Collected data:
===============

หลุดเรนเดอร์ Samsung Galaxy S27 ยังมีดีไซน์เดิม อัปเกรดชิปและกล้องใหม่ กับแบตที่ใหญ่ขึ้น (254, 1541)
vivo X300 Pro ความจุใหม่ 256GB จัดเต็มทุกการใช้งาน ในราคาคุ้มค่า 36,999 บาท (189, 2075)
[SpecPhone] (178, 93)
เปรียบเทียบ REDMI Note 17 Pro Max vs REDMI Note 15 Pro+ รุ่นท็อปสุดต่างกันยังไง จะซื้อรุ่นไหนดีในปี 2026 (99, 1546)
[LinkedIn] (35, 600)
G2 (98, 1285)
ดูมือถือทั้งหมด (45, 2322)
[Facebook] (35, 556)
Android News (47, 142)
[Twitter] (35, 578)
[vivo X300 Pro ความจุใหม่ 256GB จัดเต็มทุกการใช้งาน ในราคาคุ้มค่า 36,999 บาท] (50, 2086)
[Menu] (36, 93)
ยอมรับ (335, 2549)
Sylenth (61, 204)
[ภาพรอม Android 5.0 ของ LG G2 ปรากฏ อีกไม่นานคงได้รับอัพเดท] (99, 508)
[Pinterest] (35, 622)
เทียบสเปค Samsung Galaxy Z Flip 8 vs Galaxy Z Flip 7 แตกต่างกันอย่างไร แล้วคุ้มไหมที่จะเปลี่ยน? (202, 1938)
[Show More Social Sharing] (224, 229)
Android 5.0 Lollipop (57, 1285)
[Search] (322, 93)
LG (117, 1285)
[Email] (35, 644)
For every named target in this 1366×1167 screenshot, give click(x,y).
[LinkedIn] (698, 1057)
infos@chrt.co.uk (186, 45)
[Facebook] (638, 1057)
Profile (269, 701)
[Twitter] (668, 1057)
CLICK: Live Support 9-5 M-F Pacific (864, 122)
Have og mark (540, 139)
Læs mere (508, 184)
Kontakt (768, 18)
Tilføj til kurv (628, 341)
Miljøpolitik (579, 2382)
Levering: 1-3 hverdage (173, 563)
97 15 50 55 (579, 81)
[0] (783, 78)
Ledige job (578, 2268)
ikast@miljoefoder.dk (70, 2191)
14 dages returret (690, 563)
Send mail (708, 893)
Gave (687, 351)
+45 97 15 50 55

===============

Aim of the exercise: Only the lines from the one containing "Android News (47, 142)" through the end of the entries above should be written out, exactly and in full.

Solved problem:
Android News (47, 142)
[Twitter] (35, 578)
[vivo X300 Pro ความจุใหม่ 256GB จัดเต็มทุกการใช้งาน ในราคาคุ้มค่า 36,999 บาท] (50, 2086)
[Menu] (36, 93)
ยอมรับ (335, 2549)
Sylenth (61, 204)
[ภาพรอม Android 5.0 ของ LG G2 ปรากฏ อีกไม่นานคงได้รับอัพเดท] (99, 508)
[Pinterest] (35, 622)
เทียบสเปค Samsung Galaxy Z Flip 8 vs Galaxy Z Flip 7 แตกต่างกันอย่างไร แล้วคุ้มไหมที่จะเปลี่ยน? (202, 1938)
[Show More Social Sharing] (224, 229)
Android 5.0 Lollipop (57, 1285)
[Search] (322, 93)
LG (117, 1285)
[Email] (35, 644)
For every named target in this 1366×1167 screenshot, give click(x,y).
[LinkedIn] (698, 1057)
infos@chrt.co.uk (186, 45)
[Facebook] (638, 1057)
Profile (269, 701)
[Twitter] (668, 1057)
CLICK: Live Support 9-5 M-F Pacific (864, 122)
Have og mark (540, 139)
Læs mere (508, 184)
Kontakt (768, 18)
Tilføj til kurv (628, 341)
Miljøpolitik (579, 2382)
Levering: 1-3 hverdage (173, 563)
97 15 50 55 (579, 81)
[0] (783, 78)
Ledige job (578, 2268)
ikast@miljoefoder.dk (70, 2191)
14 dages returret (690, 563)
Send mail (708, 893)
Gave (687, 351)
+45 97 15 50 55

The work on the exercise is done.